A random shot from the end of our tour: Robotic "tugs" (our word for them) pulled racks of materials and sub-assemblies along the factory corridors. They followed yellow lines on the floor, and apparently were aware of each others' presence, as there were places for them to pass each other. This one is just entering one of those areas, where the yellow line splits to provide two paths.
Conclusion
In the end, we were only shown the proverbial tip of the iceberg of Canon's lens factory in Utsunomiya, but the level of technical precision was frankly astounding. The biggest eye-opener for us was the sheer amount of skill and finesse it takes for the Lens Meisters to hand-craft the various shapes and curvature of different lens elements, down to nanometer precision! Seeing the level and depth of the manual skills involved, that took decades to master, it was all the more incredible that they could encapsulate all that into fully-automated lens grinding/polishing machines.
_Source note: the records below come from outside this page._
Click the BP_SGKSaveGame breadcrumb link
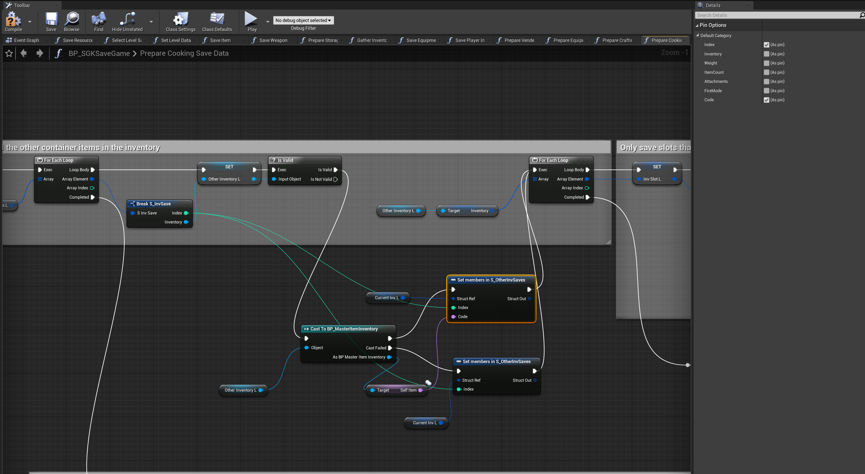Screen dimensions: 865x474 click(99, 53)
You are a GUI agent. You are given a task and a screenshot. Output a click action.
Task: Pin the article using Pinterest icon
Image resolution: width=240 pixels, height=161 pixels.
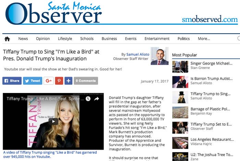tap(59, 81)
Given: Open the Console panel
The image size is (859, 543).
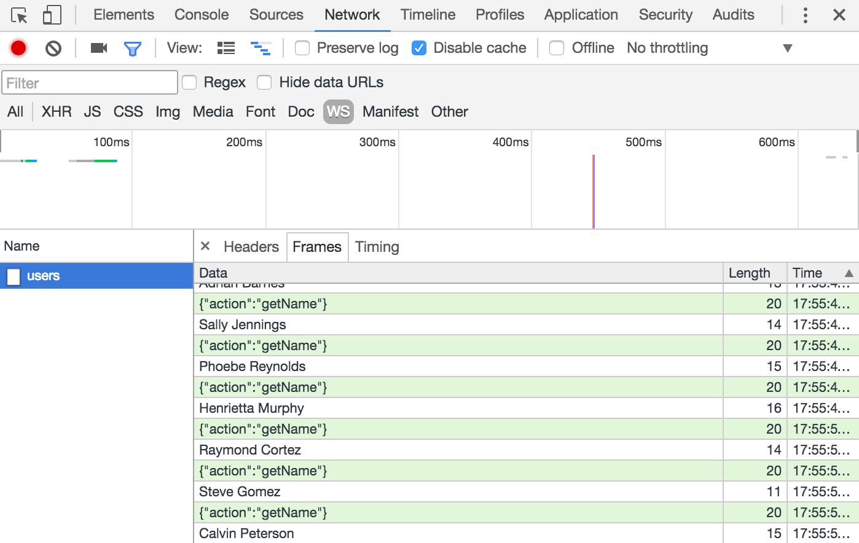Looking at the screenshot, I should (x=201, y=14).
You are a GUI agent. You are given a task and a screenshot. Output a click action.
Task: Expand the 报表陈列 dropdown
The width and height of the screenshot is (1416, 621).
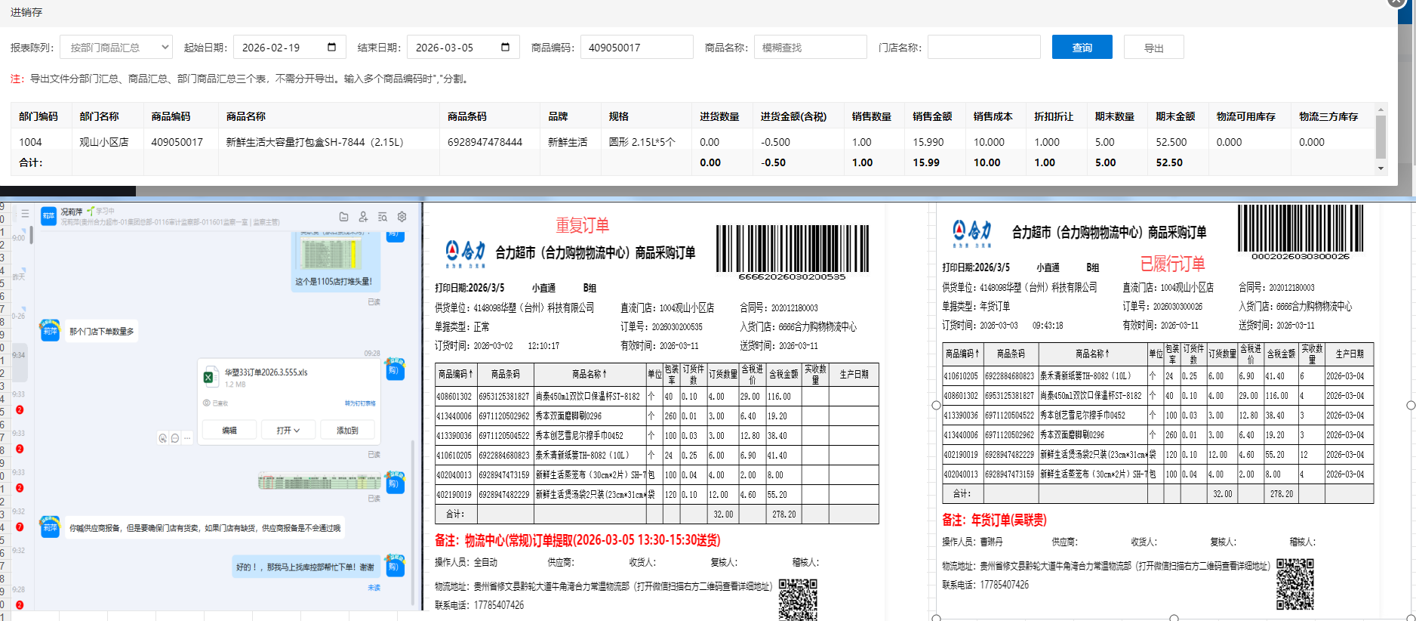coord(116,47)
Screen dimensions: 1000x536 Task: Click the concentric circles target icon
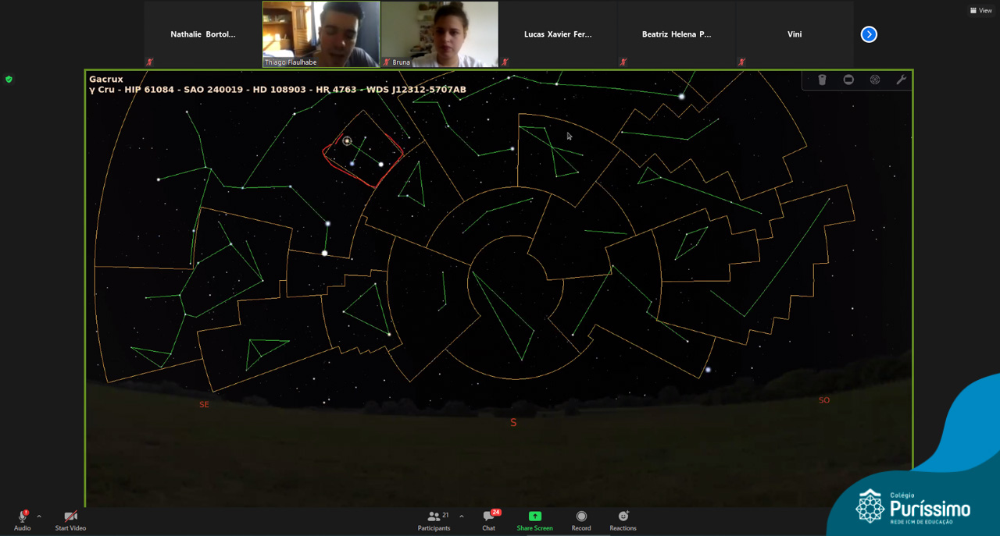click(875, 80)
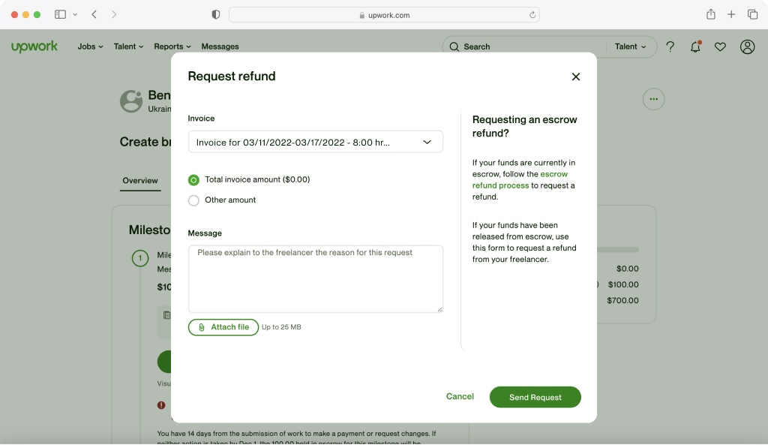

And beyond that, the ability of the in-house manufacturing-engineering team to automate complex, formerly-manual assembly processes was extremely impressive. We've always been struck by the level of manual dexterity and large amounts of human labor involved in camera and lens assembly. The human hand and eye still have a decided advantage over robotic systems when it comes to complex assembly tasks. It will be interesting to check back with Canon five or ten years from now, though, to see just how much formerly human-only skill has been transferred to machines.
All in all, Canon's lens manufacturing system is a very impressive blend of time-honored handmade craftsmanship and ever-growing technical advancement.
We greatly appreciate the time and effort devoted by Mr. Masato Okada, Mr. Shingo Hayakawa, Mr. Kenichi Izuki and the rest of the team at Canon, and for giving us this rare peek behind the curtains, and letting us share the experience with our readers!